Поскольку Уилларды все равно были посвящены в тайну моего пребывания в Колледже для юных девиц, я потихоньку рассказала Бенджамину Уилларду, когда приехала в Оахаку, правду о моих отношениях с Рамоном Дельгадо. Я также дала ему разрешение рассказать все его жене и дочери, чтобы они знали, как я буду объяснять семейству Эндрю Дойла, что Дельгадо в долгу у моих родителей.

Усадив Клару на кровать рядом с собой, я взяла ее за руки.

– У меня есть надежда на успех, мисс Клара, – проговорила я, стараясь, чтобы мой голос звучал как можно убедительней. – Рамон Дельгадо – человек взрывной, но я совершенно уверена, что он не плохой человек. Из того, что я знаю, сейчас он попал в безвыходное положение, но я не могу поверить, что чувство чести в нем не перевесит все остальные чувства.
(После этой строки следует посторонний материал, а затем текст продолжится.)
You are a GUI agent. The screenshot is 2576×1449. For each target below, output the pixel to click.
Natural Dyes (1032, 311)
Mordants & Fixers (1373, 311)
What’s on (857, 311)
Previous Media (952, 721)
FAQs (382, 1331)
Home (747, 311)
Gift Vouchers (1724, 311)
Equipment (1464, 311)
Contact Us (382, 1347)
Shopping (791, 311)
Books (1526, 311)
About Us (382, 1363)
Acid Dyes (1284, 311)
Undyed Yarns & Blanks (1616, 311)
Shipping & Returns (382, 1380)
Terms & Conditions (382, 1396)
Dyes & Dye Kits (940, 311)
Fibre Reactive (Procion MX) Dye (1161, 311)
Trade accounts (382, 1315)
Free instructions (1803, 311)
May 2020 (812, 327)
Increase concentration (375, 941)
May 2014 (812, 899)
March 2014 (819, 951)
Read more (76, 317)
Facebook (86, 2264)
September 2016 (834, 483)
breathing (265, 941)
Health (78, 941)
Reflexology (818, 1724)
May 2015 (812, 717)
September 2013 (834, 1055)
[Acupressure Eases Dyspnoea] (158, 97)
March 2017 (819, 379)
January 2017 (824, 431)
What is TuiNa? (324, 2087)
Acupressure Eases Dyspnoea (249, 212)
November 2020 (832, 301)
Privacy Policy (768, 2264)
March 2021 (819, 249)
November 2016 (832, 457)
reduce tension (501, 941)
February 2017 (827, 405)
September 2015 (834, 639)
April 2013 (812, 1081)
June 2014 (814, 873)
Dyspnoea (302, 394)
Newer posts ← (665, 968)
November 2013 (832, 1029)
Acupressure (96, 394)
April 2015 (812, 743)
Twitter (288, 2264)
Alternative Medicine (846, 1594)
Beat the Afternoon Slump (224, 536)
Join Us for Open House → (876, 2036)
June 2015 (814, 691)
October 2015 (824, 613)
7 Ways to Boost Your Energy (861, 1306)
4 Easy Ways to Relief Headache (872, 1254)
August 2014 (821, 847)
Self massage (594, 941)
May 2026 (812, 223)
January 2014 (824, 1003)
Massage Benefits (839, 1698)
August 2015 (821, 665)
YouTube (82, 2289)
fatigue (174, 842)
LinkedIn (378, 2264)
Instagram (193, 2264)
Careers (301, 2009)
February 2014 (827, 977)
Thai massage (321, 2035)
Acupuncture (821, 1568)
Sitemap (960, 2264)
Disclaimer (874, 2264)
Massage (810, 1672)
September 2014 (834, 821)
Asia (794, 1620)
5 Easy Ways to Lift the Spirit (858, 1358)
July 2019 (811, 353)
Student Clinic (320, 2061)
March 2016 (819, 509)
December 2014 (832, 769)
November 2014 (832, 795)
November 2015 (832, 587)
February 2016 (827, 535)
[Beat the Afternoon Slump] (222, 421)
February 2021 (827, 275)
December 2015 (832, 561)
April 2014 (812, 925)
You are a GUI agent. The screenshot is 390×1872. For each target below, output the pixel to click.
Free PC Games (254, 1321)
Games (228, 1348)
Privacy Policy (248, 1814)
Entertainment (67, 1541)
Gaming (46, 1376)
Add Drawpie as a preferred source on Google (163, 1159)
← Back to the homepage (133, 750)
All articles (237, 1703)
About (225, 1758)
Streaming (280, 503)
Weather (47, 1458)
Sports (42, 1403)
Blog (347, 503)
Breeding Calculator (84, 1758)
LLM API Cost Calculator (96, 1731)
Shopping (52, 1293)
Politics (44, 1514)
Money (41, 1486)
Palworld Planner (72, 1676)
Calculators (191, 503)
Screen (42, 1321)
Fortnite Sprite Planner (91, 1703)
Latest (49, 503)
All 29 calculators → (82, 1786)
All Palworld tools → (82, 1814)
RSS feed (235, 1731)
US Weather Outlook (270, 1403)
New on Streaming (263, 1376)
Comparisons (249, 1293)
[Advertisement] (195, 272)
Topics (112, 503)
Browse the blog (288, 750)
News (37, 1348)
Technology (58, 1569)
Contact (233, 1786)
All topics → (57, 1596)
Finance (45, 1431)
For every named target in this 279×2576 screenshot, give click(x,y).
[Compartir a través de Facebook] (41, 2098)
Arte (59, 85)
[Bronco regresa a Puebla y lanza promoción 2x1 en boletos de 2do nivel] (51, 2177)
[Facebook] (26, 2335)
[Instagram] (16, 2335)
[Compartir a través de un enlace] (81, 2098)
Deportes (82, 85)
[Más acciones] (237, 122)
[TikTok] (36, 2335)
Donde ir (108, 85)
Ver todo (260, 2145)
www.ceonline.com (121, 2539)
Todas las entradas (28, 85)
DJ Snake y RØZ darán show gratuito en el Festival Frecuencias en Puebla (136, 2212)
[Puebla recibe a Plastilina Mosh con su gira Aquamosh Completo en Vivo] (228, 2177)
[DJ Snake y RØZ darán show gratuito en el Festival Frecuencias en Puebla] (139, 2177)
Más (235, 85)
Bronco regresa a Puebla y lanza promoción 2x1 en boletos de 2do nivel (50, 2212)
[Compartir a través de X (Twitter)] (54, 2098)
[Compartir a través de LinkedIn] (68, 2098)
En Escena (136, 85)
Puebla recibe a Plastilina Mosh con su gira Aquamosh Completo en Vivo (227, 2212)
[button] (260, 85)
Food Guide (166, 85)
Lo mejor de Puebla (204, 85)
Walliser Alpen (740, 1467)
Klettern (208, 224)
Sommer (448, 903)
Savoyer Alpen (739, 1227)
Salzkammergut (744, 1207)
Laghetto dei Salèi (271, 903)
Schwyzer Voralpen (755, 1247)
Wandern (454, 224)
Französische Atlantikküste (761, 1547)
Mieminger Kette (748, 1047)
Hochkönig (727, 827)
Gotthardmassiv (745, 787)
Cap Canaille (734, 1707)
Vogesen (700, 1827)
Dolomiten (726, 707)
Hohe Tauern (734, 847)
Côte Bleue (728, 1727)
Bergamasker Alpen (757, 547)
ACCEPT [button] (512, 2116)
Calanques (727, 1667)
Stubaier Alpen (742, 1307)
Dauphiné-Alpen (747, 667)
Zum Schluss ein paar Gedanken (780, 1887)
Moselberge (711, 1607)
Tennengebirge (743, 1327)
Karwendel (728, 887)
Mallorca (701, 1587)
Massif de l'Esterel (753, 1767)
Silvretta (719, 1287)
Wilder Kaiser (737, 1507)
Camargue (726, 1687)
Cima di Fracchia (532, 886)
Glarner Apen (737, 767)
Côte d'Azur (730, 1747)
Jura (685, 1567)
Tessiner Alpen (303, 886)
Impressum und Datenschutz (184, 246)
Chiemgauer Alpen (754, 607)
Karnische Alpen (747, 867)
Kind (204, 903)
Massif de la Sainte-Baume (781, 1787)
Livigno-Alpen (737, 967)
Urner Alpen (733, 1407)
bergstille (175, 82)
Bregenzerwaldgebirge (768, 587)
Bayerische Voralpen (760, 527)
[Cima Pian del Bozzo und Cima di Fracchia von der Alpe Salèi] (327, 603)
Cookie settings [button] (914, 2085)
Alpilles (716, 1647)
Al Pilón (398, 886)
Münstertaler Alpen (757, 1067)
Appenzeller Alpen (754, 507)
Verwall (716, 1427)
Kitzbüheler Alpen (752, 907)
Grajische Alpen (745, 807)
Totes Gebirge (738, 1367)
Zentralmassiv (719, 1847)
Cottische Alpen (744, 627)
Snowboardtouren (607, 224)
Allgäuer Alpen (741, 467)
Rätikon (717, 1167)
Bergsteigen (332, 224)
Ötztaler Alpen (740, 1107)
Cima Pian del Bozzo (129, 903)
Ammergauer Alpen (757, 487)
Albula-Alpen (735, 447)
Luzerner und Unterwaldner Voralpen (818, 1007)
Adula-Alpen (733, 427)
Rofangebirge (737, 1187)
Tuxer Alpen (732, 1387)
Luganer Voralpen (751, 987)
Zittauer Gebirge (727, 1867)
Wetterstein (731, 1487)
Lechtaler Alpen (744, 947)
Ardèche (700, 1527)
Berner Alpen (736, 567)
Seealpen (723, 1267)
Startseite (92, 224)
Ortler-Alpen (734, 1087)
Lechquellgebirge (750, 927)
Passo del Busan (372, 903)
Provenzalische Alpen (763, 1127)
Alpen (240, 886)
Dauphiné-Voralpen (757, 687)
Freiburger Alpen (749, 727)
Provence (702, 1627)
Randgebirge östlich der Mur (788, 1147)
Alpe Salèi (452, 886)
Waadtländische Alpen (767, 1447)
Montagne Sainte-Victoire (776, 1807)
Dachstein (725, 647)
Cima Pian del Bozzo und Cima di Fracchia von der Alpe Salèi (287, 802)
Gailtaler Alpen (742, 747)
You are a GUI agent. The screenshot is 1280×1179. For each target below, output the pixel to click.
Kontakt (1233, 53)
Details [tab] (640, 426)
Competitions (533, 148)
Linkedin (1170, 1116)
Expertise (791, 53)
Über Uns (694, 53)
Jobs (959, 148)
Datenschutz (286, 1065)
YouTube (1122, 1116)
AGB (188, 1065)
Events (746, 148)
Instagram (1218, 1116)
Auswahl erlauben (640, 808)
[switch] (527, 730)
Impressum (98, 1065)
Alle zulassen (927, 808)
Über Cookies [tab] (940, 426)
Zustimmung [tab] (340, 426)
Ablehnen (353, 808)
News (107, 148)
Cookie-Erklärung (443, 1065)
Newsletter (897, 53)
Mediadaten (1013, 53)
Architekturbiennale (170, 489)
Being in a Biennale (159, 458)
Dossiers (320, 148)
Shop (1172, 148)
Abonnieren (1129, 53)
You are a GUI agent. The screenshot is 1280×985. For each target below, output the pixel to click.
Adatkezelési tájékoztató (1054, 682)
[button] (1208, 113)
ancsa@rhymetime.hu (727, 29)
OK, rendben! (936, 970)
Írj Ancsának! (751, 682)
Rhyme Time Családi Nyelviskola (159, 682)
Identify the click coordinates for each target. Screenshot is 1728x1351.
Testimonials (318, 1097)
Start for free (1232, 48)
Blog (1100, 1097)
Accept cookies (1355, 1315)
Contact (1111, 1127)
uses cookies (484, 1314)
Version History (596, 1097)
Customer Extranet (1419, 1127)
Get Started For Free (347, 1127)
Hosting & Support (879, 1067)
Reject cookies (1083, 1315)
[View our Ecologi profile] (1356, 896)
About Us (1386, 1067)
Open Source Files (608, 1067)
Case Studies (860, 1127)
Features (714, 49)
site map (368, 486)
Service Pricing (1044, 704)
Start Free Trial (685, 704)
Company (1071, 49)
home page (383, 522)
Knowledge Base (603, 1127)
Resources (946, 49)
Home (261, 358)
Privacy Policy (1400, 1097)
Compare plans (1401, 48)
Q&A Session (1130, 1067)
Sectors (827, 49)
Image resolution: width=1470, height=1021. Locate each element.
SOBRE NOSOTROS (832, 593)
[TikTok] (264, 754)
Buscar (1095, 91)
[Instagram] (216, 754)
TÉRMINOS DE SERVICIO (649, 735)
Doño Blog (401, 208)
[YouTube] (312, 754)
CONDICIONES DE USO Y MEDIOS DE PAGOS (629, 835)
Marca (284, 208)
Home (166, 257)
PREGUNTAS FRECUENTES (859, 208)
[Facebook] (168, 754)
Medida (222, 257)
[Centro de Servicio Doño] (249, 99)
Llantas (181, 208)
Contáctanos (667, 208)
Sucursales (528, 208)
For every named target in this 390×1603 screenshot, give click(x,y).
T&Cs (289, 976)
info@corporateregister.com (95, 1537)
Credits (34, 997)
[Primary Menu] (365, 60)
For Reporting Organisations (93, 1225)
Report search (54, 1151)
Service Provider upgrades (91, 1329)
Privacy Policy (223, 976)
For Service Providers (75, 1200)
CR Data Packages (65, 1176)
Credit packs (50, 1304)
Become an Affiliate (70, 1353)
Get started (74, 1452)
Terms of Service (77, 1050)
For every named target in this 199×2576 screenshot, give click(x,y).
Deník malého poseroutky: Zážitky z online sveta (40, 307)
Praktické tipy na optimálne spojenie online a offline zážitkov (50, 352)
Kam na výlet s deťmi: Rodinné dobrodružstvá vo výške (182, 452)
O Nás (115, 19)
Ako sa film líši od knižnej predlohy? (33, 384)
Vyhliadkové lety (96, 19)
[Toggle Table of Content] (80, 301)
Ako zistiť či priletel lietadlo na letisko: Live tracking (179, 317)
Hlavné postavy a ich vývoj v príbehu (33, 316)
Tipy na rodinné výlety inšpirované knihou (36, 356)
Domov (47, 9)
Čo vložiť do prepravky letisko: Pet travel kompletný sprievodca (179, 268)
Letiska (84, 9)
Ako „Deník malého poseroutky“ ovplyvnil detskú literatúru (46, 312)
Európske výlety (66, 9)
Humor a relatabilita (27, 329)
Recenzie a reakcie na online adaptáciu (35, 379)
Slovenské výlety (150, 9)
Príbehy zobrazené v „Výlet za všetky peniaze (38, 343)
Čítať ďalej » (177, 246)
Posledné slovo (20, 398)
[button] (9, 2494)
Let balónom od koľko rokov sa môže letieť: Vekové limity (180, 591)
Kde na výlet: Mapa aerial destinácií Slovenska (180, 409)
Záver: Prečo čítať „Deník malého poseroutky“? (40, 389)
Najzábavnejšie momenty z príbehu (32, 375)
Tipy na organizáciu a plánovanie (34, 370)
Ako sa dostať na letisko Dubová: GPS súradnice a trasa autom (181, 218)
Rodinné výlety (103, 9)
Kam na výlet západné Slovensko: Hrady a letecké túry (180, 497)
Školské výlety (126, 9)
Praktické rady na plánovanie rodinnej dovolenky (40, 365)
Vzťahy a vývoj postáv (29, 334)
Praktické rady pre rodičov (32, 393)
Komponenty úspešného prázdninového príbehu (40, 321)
Она не отрывала от меня испытующего взгляда.

– Эндрю всегда был со мной, – прошептала она. – Это как потерять брата, если... Если он не вернется. – Она посмотрела на свои руки. – Ханна, мне стыдно. Мужчине, которого вы любите, грозит смерть, и я должна была бы утешать вас, а не вы меня. Но вы мне кажетесь такой сильной...

– Я не сильная. Но мне столько раз пришлось бояться, что я научилась скрывать свои чувства. Кроме того, я могу что-то сделать, чтобы помочь Эндрю, и это придает мне силы. Так гораздо легче, чем сидеть и ждать.